Iosif dormì a lungo, finalmente con la testa su un guanciale. Quando si svegliò, trovandosi nudo tra le lenzuola, doveva essere sera. Su un attaccapanni in un angolo vide degli abiti. Si alzò ancora dolorante e puntò verso il bagno, attiguo alla camera.
L’arredamento della casa gli parve di un lusso sbalorditivo, anche se in realtà era soprattutto di pessimo gusto. Tende e drappeggi di colori sgargianti pendevano un po’ dappertutto. Il bagno era in marmo, e ovunque girasse lo sguardo vedeva la sua figura emaciata riflessa in uno specchio. Stentò a riconoscersi. Dov’era finito il corpo agile e robusto di un tempo?
Si immerse nella vasca da bagno, provando uno straordinario piacere nel sentirsi l’acqua sul corpo. A mano a mano che si raschiava dalla pelle la sporcizia accumulata in quegli anni di miseria, il suo spirito cominciò a sollevarsi.

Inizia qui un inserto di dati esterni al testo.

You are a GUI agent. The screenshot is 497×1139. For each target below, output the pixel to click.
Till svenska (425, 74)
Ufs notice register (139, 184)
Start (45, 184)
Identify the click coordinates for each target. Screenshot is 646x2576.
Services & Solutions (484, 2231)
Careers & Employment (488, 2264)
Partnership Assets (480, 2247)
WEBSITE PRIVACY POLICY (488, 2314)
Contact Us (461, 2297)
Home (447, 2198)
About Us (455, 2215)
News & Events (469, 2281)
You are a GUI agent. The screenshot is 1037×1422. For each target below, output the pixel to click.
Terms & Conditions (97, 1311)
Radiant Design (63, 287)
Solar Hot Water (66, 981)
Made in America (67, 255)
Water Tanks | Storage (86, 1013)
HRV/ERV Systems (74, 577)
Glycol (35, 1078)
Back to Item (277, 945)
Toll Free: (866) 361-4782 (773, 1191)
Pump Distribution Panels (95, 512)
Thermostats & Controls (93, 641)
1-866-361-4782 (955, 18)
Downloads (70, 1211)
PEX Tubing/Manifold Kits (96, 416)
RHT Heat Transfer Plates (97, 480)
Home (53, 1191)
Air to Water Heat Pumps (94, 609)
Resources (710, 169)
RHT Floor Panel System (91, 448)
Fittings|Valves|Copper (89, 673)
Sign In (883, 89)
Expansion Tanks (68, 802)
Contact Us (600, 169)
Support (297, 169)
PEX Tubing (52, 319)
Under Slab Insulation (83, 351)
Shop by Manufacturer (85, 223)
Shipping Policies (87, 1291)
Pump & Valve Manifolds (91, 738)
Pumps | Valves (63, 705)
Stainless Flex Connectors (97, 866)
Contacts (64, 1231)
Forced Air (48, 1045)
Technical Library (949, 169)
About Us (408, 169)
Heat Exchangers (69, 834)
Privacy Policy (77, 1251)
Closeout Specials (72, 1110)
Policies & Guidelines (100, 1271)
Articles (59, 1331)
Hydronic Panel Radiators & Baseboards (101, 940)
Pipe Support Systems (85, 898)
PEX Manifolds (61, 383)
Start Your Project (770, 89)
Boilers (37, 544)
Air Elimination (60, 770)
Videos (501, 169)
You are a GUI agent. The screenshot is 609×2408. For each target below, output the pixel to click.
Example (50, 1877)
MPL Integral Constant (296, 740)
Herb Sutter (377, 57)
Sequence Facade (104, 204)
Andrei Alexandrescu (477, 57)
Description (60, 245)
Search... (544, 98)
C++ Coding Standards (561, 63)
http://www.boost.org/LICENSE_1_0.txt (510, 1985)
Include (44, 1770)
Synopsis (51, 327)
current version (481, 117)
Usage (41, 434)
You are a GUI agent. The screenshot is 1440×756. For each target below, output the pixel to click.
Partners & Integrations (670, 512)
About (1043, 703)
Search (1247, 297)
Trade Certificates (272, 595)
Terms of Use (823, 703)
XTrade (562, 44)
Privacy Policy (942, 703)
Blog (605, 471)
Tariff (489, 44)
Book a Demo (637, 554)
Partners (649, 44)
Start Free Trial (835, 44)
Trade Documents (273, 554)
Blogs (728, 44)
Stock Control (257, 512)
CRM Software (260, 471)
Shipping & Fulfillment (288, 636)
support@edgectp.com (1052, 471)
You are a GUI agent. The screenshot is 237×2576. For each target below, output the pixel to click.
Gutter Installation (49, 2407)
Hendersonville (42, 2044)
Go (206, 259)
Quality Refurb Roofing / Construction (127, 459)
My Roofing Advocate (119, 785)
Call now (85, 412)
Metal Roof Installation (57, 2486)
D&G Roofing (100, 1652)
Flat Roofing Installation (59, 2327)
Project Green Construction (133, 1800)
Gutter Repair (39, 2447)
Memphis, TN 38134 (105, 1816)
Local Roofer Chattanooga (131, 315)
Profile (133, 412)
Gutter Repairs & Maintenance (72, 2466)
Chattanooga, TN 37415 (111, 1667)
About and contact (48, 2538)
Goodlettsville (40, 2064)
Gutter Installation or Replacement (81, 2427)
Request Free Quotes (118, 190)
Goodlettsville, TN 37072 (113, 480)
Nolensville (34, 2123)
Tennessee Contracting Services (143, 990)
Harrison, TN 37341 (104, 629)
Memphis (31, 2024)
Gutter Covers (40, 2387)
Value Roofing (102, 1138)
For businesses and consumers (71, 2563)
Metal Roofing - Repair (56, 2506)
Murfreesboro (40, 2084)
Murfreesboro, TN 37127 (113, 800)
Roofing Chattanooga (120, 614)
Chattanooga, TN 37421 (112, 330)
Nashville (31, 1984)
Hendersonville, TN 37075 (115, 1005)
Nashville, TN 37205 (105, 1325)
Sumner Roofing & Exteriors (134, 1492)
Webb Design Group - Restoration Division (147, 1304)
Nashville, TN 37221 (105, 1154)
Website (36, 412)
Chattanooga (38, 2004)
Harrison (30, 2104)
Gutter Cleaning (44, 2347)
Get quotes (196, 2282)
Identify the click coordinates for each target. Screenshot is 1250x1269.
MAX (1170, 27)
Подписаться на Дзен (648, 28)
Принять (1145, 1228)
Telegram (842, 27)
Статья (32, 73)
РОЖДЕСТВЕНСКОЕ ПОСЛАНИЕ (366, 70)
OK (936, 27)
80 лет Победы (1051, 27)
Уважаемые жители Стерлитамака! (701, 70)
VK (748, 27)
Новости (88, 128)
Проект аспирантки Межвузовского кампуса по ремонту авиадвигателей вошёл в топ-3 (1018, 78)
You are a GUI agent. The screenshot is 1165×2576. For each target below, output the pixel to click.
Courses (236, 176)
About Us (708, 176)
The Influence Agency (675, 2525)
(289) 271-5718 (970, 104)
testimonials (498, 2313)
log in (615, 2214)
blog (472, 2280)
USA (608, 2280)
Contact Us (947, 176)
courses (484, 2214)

Quando rientrò nella stanza, trovò un’altra donna ad aspettarlo.
«Finalmente ti sei svegliato. Hai dormito una notte e un giorno filati», disse la giovane, sfoderando un bel sorriso. Era alta, formosa e vestita all’occidentale, con una minigonna molto corta. «Mi chiamo Xenia e sono qui per soddisfare qualsiasi tua necessità. Intanto Chalva ti aspetta a cena giù in sala da pranzo.»